Now it's all set up and running great. I can log into bip from my desktop, laptop and phone simultaneously, type from any of 'em, and it just comes from 'adamw'. If none of the clients is connected, bip on the server still is, and still logging. When I log in again from a client I'll get whatever stuff happened while I was away regurgitated back to me (that feature's called 'backlogging'). It's super awesome. Very happy with it. Also makes it easy to back up my IRC logs (my backup machine just rsyncs the log directory across daily, like it does with my mail). To access the logs conveniently I set the bip machine up as an NFS server on the local network, sharing the log directory. Only tricky bit with that was that bip creates the log files owned by itself with quite restrictive permissions, so you have to set up permissions properly on the NFS client machines so that they can actually read the log files in the shared directory. But hey, nothing major.
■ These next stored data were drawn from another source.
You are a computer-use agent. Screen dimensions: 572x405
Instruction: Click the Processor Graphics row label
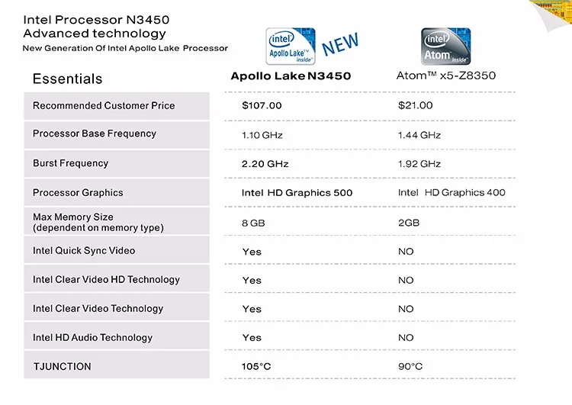(x=117, y=192)
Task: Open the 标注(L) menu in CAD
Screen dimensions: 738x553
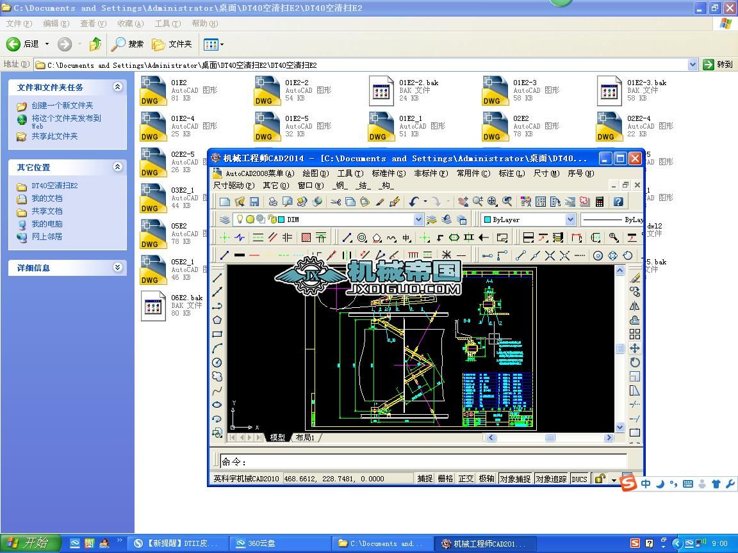Action: pos(511,173)

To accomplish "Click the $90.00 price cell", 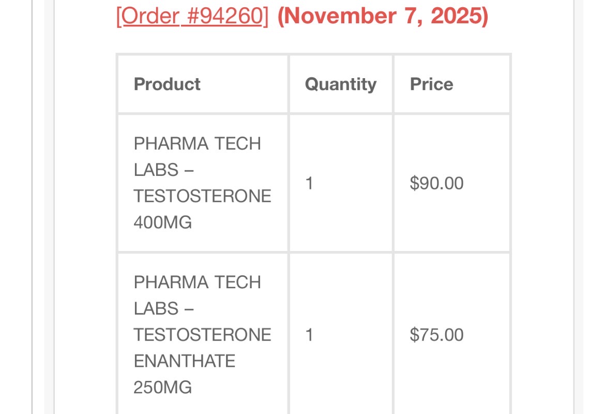I will click(x=436, y=183).
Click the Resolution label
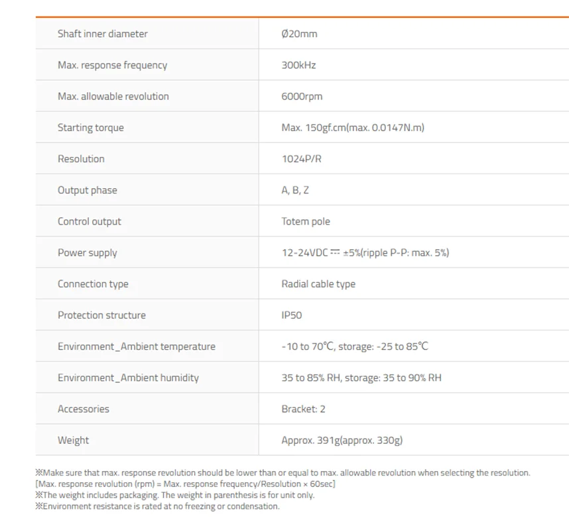Image resolution: width=569 pixels, height=530 pixels. point(82,159)
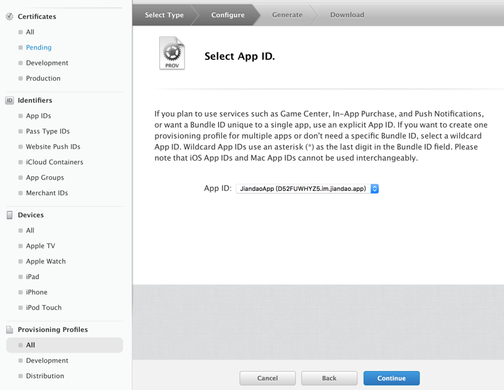Click the Devices tablet icon
This screenshot has width=504, height=390.
point(9,215)
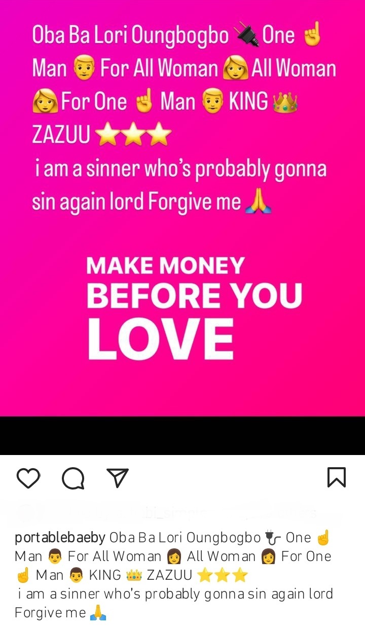Tap the faded liked-by line under icons
This screenshot has height=628, width=365.
[x=167, y=512]
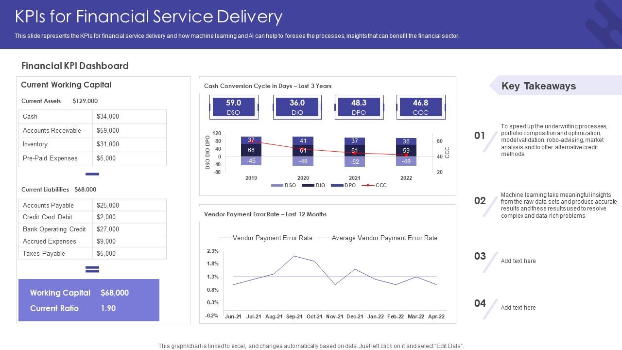Select the Key Takeaways header banner
622x350 pixels.
click(537, 86)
Definitely feels like an improvement in a system I use all the time!

Damn you, Google

Once again I must curse Google for being so good. I try so hard not to let them get their tentacles everywhere, but damn...

I like to keep my cellphone and computers in sync (contacts and calendar mainly). I've written about this before; I actually became one of the few True Adepts of the synce / opensync stack just so I could make my Windows Mobile phone and GNOME desktop make beautiful music together.
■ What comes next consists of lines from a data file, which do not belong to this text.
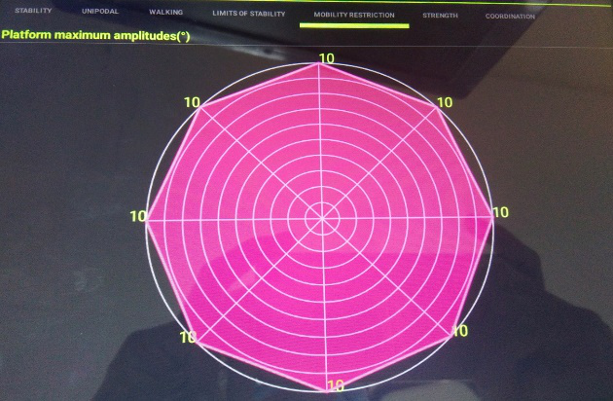The width and height of the screenshot is (613, 401).
Task: Click the green underline below Mobility Restriction
Action: pos(353,25)
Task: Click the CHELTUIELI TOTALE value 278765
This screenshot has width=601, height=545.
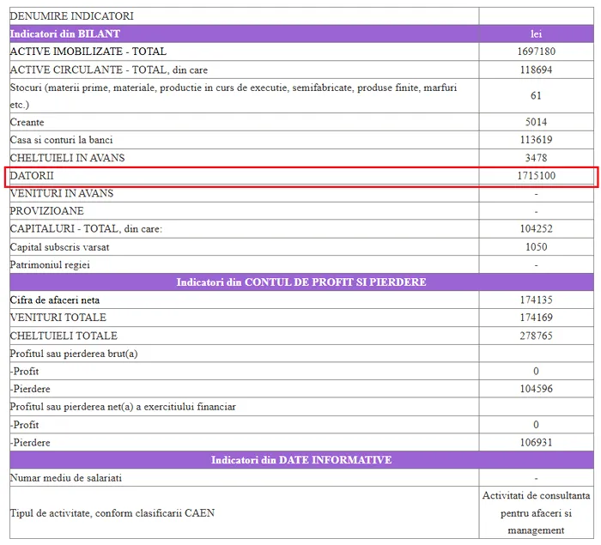Action: pos(536,336)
Yet even this had problems. I couldn't really sync my laptop too (well, there are ways you could hack it up, but they're all awkward). I had to plug my phone in and run some actual sync application to get the sync done - drag, drag, drag. And opensync keeps threatening to go 0.40 and probably stop working.

So today, for whatever reason, I decided to look at different ways of doing it, and lo and behold...the answer is Google. Sigh. I really wanted to avoid putting much personal info into any of my multifarious Google accounts, but I've given up on that noble goal for this one. Google's calendar and contacts stuff uses open protocols - the calendar actually supports WebDav. This means Evolution is quite handy at syncing with Google, so that's one end of the equation. At first I found a thing called gmobilesync for the cellphone end of things; it synchronizes Windows Mobile's calendar data with Google's via CalDav. You have to run the app manually to make it sync, though, and it didn't do contacts. Looking for something better (and for contacts) I found the rather handy info that Google provides many many sync options of its own - including, very nicely for me, ActiveSync support. You can just configure your phone to sync via ActiveSync and tell it to use Google's server, and it will sync contacts and calendar (and email if you like) over the air, automatically. So the upshot of this is that my laptop, desktop and phone now all share the same calendar and contacts, via Google. If I create a contact or appointment on any of them, it appears on all the others. All over the air. It's like the future and stuff!

My tiny tip on this: the only way you can see your contacts in Google's web interfaces, as far as I can figure, is in GMail. But Google will happily store and sync contact data for an account that's not a GMail account at all - you don't need to setup an empty GMail account just to handle contact synchronization, if like me you don't want to let Google anywhere near your email (I'm still hanging onto that one).